• Affichage numérique : l’entrisme au Sénat d'un lobby qui voudrait restaurer son image

    Lors de la séance de questions orales du 5 novembre 2020 au Sénat, Madame Annick Billon, sénatrice de la Vendée, a adressé à la ministre de la Transition écologique un vibrant plaidoyer en défense des afficheurs numériques « aujourd’hui accusés de tous les maux (surconsommation énergétique, recours à des matériaux rares, pollution lumineuse, etc. »)1. L’argumentaire ? Il est tout bonnement celui des afficheurs, repris sans le moindre recul. Consternant !

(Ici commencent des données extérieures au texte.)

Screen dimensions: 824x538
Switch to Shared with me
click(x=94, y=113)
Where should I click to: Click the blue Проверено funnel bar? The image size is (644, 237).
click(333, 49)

    Affichage numérique : l'entrisme au Sénat d'un lobby qui veut restaurer son image

    Écran publicitaire numérique de 8 m2 à La Roche-sur-Yon.
    Le jargon des professionnels désigne ce type de publicité
    sous l'acronyme DOOH, pour Digital Out Of Home. Se voulant positive,
    leur communication parle plutôt d'affichage « dynamique »...

    Selon la sénatrice de la Vendée, l’affichage numérique « constitue une alternative écologique et positive à la prolifération des panneaux publicitaires papier à l’entrée des villes ». Mais les publicitaires eux-mêmes considèrent que les nouveaux dispositifs digitaux sont complémentaires des affichages traditionnels, auxquels ils ne substituent pas ; tout observateur attentif peut d’ailleurs en faire le constat…

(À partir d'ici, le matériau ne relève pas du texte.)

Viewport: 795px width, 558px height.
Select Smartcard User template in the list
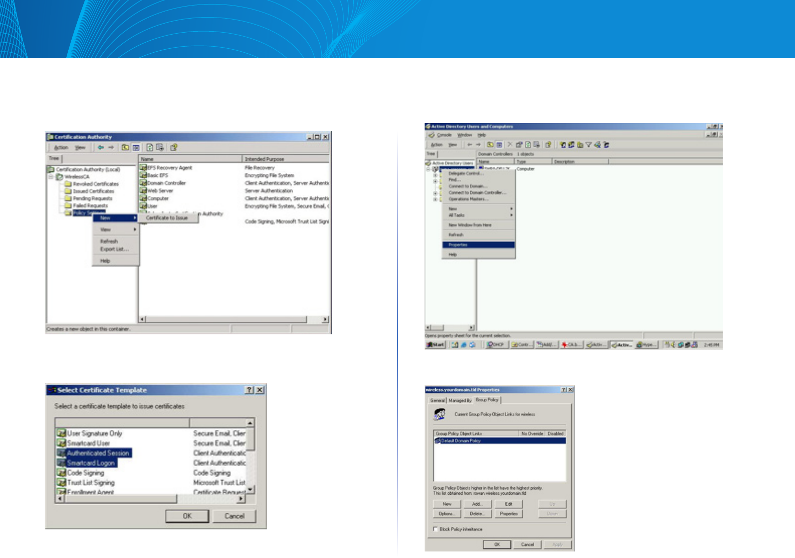click(88, 443)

    L’accent est mis sur le recours aux diodes électro-luminescentes (technologie LED) pour arguer d’une moindre consommation d’électricité. Mais le bilan énergétique total de ces types d’équipements à forte composante électronique est ignoré, ou tu. Or, la somme des flux et matériaux mobilisés (l’« empreinte matière ») ainsi que l’énergie cumulée que ceux-ci représentent, évaluées en kilos équivalents carbone (kg éqCO2), ne peut qu’être nettement défavorable en termes de budget carbone et d’empreinte écologique.

    De plus, la très forte croissance du nombre de panneaux publicitaires digitaux en France (+38 % entre 2017 et 2019. ADEME, 2020) pose nécessairement la question de la consommation cumulée d’électricité de ces dispositifs, allumés jusqu’à 18 h par jour. Le malheureusement classique « effet rebond » est ici caractérisé, qui fait que le gain en efficacité d’une technologie nouvelle est contredit par l’augmentation exponentielle de la consommation d’énergie résultant de son développement.

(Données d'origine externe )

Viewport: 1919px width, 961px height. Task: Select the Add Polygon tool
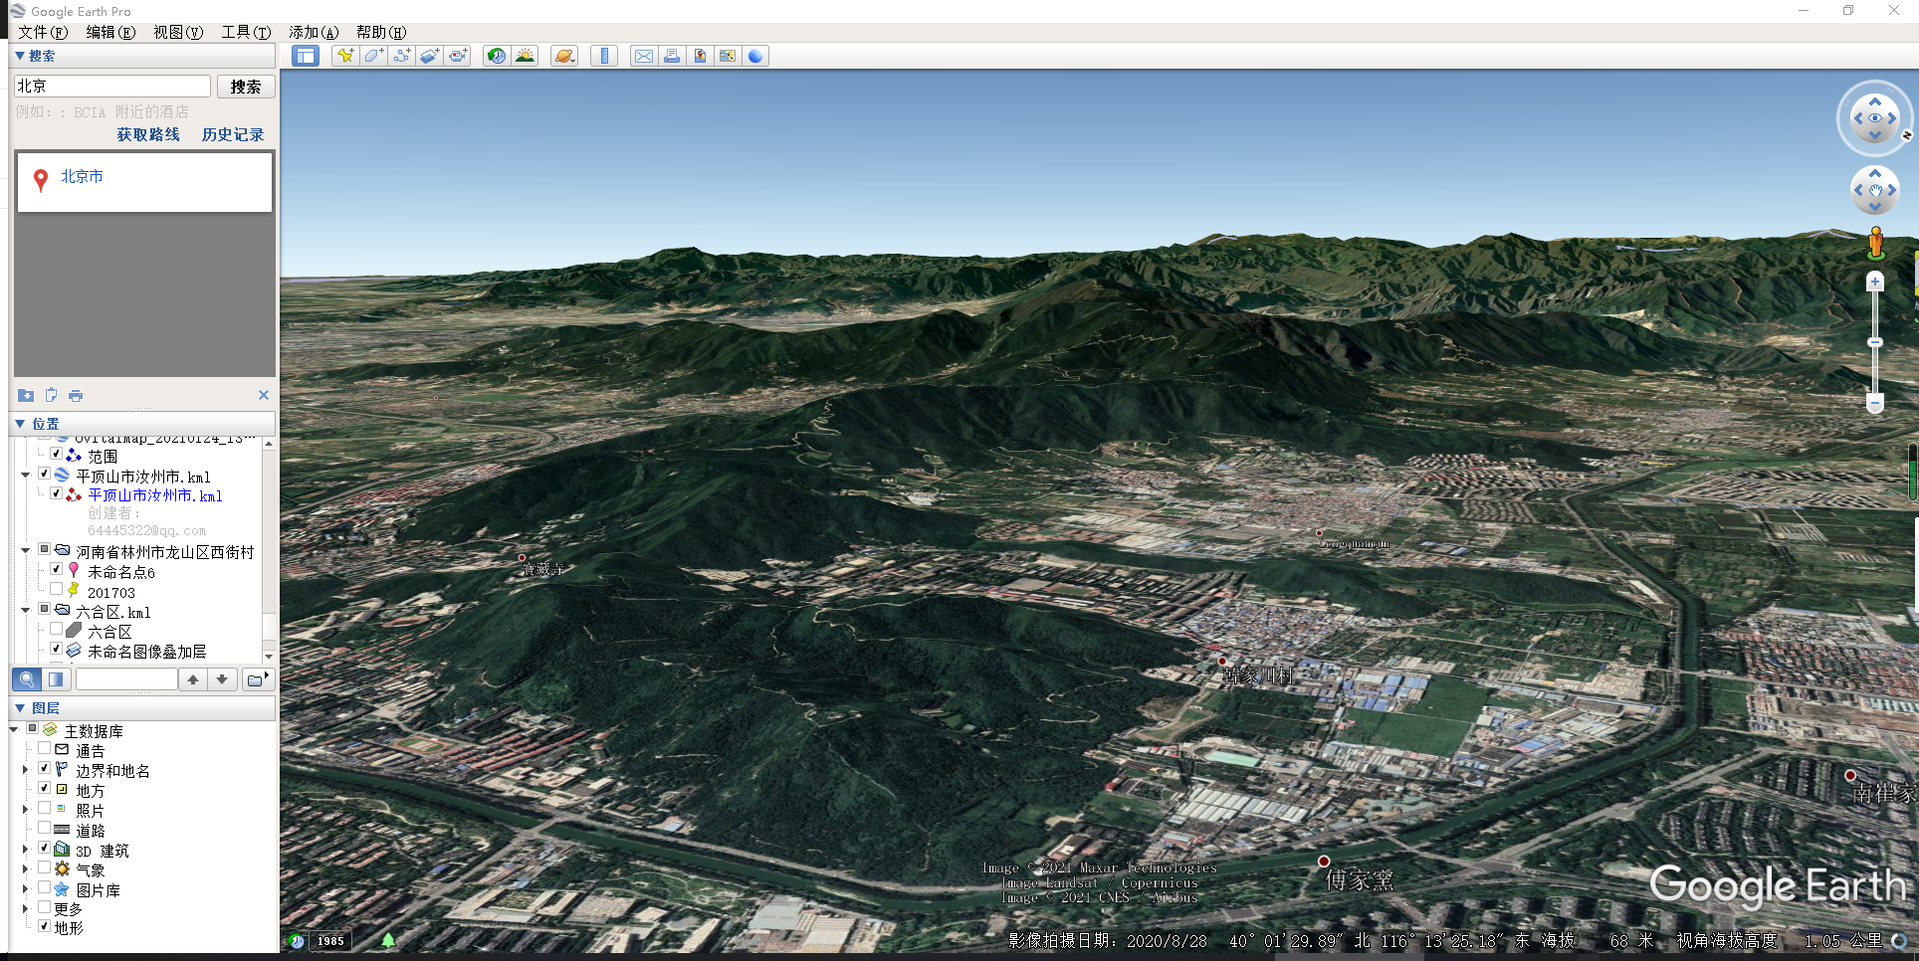pyautogui.click(x=373, y=56)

    Par ailleurs, le recours massif aux LEDs entraîne un accroissement de la pollution lumineuse. L’ANSES pointe des effets néfastes de la lumière la nuit sur la biodiversité et l’environnement : « Quel que soit l’écosystème étudié, les connaissances scientifiques montrent de façon convergente une augmentation de la mortalité et un appauvrissement de la diversité des espèces animales et végétales étudiées dans les milieux éclairés la nuit, y compris par des éclairages à LED. » (ANSES, 2020). Les LED présentes dans les affichages émettent de la lumière blanche et bleue qui perturbe substantiellement les rythmes biologiques, notamment des animaux nocturnes ; elles sont une des causes de la mortalité des insectes.

    Il est aussi à rappeler que face à la multiplication des objets à LED, l’ANSES alerte depuis plusieurs années sur les mécanismes de phototoxicité pour l’œil humain induits par ce mode d’éclairage.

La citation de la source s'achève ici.